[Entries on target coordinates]
· · ·

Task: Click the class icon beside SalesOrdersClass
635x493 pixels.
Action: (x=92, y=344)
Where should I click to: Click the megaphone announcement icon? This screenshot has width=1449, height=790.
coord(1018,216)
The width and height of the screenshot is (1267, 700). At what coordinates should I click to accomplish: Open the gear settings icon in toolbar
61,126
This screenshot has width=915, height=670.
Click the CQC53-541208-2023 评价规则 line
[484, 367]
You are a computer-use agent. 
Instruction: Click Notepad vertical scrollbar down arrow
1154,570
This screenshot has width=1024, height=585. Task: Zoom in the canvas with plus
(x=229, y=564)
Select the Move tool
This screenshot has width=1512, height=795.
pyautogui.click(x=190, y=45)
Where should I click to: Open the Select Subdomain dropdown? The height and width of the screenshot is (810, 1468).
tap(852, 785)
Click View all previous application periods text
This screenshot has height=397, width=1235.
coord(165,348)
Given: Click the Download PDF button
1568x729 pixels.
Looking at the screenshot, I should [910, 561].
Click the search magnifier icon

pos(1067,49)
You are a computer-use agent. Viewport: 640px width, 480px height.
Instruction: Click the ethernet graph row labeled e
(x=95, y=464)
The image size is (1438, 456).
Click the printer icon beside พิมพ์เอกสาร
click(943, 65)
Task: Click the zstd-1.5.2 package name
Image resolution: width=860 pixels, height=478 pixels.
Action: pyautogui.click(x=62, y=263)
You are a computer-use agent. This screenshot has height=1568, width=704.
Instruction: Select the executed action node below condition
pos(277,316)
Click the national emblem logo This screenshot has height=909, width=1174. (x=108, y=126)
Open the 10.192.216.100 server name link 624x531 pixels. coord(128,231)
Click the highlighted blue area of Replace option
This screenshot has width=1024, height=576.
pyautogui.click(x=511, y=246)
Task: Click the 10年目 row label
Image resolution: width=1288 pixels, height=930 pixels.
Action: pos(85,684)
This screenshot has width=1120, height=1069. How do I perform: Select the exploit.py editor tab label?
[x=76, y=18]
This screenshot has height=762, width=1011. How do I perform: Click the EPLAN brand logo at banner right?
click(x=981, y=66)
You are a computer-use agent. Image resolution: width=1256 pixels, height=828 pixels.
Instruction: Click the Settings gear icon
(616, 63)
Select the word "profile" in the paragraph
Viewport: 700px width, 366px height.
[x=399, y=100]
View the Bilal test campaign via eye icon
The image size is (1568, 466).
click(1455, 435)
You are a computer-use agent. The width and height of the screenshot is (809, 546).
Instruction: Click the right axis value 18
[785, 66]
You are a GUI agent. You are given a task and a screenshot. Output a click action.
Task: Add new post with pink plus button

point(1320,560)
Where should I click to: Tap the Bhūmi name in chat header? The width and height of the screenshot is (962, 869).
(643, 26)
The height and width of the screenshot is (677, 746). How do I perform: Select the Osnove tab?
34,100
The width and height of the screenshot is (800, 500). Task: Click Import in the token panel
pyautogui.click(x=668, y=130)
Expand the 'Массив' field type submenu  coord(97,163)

· · ·

Quote the material exactly as it appears, from the line containing "This screenshot has width=915, height=670." down to the line containing "click(943, 65)", including both of those lines.

This screenshot has width=915, height=670.
Click the CQC53-541208-2023 评价规则 line
[484, 367]
You are a computer-use agent. 
Instruction: Click Notepad vertical scrollbar down arrow
1154,570
This screenshot has width=1024, height=585. Task: Zoom in the canvas with plus
(x=229, y=564)
Select the Move tool
This screenshot has width=1512, height=795.
pyautogui.click(x=190, y=45)
Where should I click to: Open the Select Subdomain dropdown? The height and width of the screenshot is (810, 1468).
tap(852, 785)
Click View all previous application periods text
This screenshot has height=397, width=1235.
coord(165,348)
Given: Click the Download PDF button
1568x729 pixels.
Looking at the screenshot, I should [910, 561].
Click the search magnifier icon

pos(1067,49)
You are a computer-use agent. Viewport: 640px width, 480px height.
Instruction: Click the ethernet graph row labeled e
(x=95, y=464)
The image size is (1438, 456).
Click the printer icon beside พิมพ์เอกสาร
click(943, 65)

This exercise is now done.